Selasa, 16 Juli 2013

Empat Minggu Masih Tetap Sama



Ku buka handphone-ku, tak ada lagi kamu yang slalu memenuhi inbox-ku, tak ada lagi ucapan slamat pagi dan slamat tidur untukku. Tak ada lagi canda tawamu yang slalu mengiringiku dalam kebahagiaan, tak ada lagi leluconmu bahkan gombalanmu yang membuatku slalu tertawa. Tak ada lagi tatapan yang membuat jantungku berdebar. Tak ada lagi genggaman tangan mu yang slalu membuatku kuat akan setiap masalah yang menghampiriku dan membuatku merasa aman. Kini ada sesuatu yang hilang, tak lagi sama seperti dulu. Tidak terasa sudah empat minggu kepergianmu.

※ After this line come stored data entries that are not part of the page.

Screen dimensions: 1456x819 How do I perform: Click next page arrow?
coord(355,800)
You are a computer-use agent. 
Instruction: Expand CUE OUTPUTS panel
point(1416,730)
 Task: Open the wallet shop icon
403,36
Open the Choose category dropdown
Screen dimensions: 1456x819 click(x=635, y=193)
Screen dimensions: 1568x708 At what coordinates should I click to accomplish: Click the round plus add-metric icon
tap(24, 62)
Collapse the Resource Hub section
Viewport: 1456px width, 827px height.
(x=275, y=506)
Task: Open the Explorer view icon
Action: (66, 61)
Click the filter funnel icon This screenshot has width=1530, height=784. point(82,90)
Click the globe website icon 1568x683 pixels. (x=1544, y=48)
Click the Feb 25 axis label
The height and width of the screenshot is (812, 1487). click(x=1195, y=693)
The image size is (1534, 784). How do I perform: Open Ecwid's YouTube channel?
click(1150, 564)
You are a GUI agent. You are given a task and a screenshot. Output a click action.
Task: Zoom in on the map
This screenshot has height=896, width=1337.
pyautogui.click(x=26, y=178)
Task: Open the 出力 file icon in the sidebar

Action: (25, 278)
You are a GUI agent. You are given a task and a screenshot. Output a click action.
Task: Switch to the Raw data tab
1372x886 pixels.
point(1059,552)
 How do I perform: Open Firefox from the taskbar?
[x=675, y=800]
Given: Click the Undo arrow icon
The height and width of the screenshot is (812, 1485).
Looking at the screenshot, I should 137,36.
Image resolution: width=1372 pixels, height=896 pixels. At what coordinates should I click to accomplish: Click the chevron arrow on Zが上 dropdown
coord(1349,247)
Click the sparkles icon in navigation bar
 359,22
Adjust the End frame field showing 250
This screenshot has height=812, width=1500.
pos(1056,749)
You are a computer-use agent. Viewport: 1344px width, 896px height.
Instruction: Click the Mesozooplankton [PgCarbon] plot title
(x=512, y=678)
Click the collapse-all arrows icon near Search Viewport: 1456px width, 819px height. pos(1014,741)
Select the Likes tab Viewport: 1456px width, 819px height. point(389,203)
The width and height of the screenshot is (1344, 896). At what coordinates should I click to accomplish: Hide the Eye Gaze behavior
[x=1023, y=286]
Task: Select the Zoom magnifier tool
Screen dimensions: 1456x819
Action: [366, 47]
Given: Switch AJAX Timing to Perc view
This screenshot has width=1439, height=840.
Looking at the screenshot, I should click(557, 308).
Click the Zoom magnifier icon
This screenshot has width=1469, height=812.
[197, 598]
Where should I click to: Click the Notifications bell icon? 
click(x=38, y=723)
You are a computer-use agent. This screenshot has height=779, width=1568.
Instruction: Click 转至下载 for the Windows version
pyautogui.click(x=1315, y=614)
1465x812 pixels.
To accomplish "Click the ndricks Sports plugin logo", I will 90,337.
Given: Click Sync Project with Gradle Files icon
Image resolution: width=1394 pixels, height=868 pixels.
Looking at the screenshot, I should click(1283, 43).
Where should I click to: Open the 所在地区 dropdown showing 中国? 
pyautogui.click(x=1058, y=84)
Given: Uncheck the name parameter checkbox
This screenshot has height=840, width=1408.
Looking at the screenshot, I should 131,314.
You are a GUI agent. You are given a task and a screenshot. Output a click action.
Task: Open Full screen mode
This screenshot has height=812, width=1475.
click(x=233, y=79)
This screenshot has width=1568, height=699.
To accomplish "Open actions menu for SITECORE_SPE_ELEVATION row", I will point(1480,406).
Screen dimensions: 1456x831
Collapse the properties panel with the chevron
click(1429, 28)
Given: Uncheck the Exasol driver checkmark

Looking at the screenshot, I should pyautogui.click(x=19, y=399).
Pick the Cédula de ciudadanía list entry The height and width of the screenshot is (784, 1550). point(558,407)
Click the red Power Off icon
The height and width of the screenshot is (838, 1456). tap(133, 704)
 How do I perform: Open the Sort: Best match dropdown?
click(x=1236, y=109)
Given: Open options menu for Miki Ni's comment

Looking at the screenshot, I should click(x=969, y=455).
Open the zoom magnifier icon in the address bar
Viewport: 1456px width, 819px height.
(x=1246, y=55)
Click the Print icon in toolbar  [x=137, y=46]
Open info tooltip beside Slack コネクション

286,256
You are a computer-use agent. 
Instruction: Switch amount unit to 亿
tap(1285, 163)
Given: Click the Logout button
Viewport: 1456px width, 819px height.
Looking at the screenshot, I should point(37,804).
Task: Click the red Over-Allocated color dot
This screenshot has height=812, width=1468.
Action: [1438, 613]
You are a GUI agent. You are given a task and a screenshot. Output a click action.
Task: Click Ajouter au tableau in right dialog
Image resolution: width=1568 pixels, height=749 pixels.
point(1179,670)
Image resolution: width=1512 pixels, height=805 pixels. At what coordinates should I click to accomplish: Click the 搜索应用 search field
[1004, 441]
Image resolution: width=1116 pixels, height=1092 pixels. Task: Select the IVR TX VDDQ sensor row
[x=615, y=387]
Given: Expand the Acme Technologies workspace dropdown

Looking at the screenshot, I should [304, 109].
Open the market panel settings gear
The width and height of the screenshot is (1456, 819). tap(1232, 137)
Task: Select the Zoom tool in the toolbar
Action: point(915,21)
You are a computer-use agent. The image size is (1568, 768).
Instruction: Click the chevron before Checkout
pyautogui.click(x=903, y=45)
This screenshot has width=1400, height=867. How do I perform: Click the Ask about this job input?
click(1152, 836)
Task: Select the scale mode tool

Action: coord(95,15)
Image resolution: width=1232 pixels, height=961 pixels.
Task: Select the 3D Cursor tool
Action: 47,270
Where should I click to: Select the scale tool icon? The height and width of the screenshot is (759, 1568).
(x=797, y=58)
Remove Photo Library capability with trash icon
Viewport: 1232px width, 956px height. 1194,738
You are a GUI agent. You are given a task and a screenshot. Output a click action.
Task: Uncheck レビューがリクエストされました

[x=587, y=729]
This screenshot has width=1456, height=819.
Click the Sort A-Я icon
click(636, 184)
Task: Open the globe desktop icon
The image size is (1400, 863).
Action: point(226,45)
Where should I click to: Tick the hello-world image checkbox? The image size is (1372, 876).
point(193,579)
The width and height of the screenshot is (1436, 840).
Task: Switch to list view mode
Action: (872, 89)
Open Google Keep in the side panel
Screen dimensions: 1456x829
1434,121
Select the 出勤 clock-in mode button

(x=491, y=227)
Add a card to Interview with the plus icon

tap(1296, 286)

Empat minggu harusnya waktu yang cukup untuk bisa sedikit demi sedikit menghilangkan perasaan. Tapi lain halnya dengan apa yang aku alami. Empat minggu tidak mampu menghapus sedikitpun kenangan dari kita. Semuanya masih utuh, tak hilang barang sedetikpun dalam fikiranku, ingatan ku masih tajam untuk mengenang kita yang dulu pernah ada. Hari berganti minggu, kamu masih tetap berdiam didalam fikiran ini, masih menjadi penunggu didalam hati ini, menguji imanku dan menyergap semua perhatian. Kamu masih menjadi tokoh utama dalam setiap cerita-cerita kehidupanku. Kita yang slalu tertawa bersama dalam setiap candaan, dalam setiap pesan singkat, dalam setiap sambungan telepon, maupun dalam setiap tatap mata. Saat itu kamu yang begitu keras meyakinkan aku sehingga membuat aku percaya bahwa kamu tidak seperti pria lainnya, kamu yang merubah persepsiku bahwa cinta tidak memandang status. Hadirmu membuatku percaya bahwa kita sedang menuju ambang bahagia, aku dan kamu sedang dalam perjalanan menuju ujung pencarian kita. Tapi aku yang slalu kamu yakini, ternyata bisa juga salah. Aku salah mengartikan smuanya. Kukira segala ungkapan dan ucapanmu adalah hal mutlak yang bisa aku pegang. Ternyata semua hanya omong kosong belaka. Yang kukira perasaanmu nyata, ternyata hanya rasa yang pura-pura kau seriusi. Kau butakan mata dan tulikan telinga, hingga aku tak bisa membedakan mana cinta dan mana dusta. Aku tak tahu apakah rasa sayang yang slama ini kau bisikan dalam telingaku, hanyalah bualan yang kau pikir bisa dijadikan bahan candaan? Kamu pernah berjanji, ketika aku menceritakan pengalamanku, ketika aku tidak akan pernah lagi mempercayai ucapan pria. Tapi kamu malah meyakinkan aku “bg tau kok, gak mudah bikin ayang percaya, sangat-sangat gak mudah, tapi bg usahain gak bakal bikin pengalaman buruk yang baru bagi ayang, bg janji”. Kalau aku diizinkan mengungkit segalanya, lalu mengapa kau pergi disaat aku mulai percaya dengan cinta yang kau yakini.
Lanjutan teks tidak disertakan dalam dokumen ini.